Trademark Free Riders
39 Berkeley Tech. L.J. 275 (2024)
70 Pages Posted: 29 Dec 2022 Last revised: 13 Apr 2024
Date Written: December 29, 2022
Abstract
Trademark law cares a lot about the concept of “free riding.” Judges prone to moralizing often care more about condemning defendants who use other people’s trademarks than they do about considering the public benefits of the challenged activities. This intuition has left its mark on trademark doctrine. Even adjudicators inclined to utilitarian thinking must nonetheless consider the good or bad faith of trademark defendants as part of basic trademark infringement analysis.
Inquiries of this sort are one-sided and generally benefit trademark plaintiffs. Given the resulting imbalance in the law, many trademark reformers argue that anti-free-riding stories should lose their power to shape (and distort) doctrine. That’s all well and good, but what if the force of anti-free-riding narratives stems not from rational argument but from hardwired human intuitions? What if we’re stuck with them?
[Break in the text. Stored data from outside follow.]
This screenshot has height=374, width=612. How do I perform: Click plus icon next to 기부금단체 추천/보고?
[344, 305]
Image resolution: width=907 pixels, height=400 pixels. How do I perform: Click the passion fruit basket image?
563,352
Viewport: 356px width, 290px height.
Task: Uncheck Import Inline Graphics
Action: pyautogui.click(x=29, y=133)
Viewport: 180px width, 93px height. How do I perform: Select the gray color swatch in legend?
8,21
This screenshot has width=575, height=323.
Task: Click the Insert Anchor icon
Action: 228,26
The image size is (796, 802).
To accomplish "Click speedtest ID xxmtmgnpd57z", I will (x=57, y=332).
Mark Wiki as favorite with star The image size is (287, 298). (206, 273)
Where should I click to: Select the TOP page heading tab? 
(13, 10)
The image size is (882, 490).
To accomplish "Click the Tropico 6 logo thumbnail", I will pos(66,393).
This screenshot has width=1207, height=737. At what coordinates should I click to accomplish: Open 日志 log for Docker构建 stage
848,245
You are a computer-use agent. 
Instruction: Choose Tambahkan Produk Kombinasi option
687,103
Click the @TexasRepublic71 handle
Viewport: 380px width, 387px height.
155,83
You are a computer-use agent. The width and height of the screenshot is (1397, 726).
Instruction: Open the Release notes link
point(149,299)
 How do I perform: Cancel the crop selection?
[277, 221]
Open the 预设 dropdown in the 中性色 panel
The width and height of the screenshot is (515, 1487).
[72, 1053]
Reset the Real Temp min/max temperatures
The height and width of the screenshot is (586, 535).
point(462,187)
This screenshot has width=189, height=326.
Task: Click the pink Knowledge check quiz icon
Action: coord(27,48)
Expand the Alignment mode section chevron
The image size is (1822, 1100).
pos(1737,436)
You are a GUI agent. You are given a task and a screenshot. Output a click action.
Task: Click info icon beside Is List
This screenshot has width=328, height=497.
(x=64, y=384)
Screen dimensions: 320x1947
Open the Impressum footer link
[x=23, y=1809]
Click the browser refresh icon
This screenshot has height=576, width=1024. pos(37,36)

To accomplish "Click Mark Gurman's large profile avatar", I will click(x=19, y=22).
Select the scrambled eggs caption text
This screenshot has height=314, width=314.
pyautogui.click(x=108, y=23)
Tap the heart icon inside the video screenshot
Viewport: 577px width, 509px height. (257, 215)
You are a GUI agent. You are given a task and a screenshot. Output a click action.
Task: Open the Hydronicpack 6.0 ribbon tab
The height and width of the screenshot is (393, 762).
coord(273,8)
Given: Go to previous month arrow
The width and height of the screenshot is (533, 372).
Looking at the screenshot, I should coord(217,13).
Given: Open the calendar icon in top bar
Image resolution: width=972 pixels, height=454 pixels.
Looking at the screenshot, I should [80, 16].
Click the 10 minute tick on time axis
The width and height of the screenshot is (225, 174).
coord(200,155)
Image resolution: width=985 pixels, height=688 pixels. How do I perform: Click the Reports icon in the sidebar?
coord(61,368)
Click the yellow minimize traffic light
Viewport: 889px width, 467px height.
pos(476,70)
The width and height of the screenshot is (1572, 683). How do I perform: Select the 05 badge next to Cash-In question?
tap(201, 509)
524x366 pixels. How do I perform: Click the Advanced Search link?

If we are, we can at least recognize a simple truth: Trademark holders free ride, too. As it is, trademark precedent lacks a vocabulary for describing plaintiff free riding. This asymmetry creates important doctrinal gaps and needs correction. If morality stories are to be a part of trademark law, then they should be applied in a balanced manner. This article explores the ways that trademark holders free ride on culture, competitors, and consumers; describes how trademark doctrine accounts or fails to account for plaintiff free riding; and offers some suggestions for reform.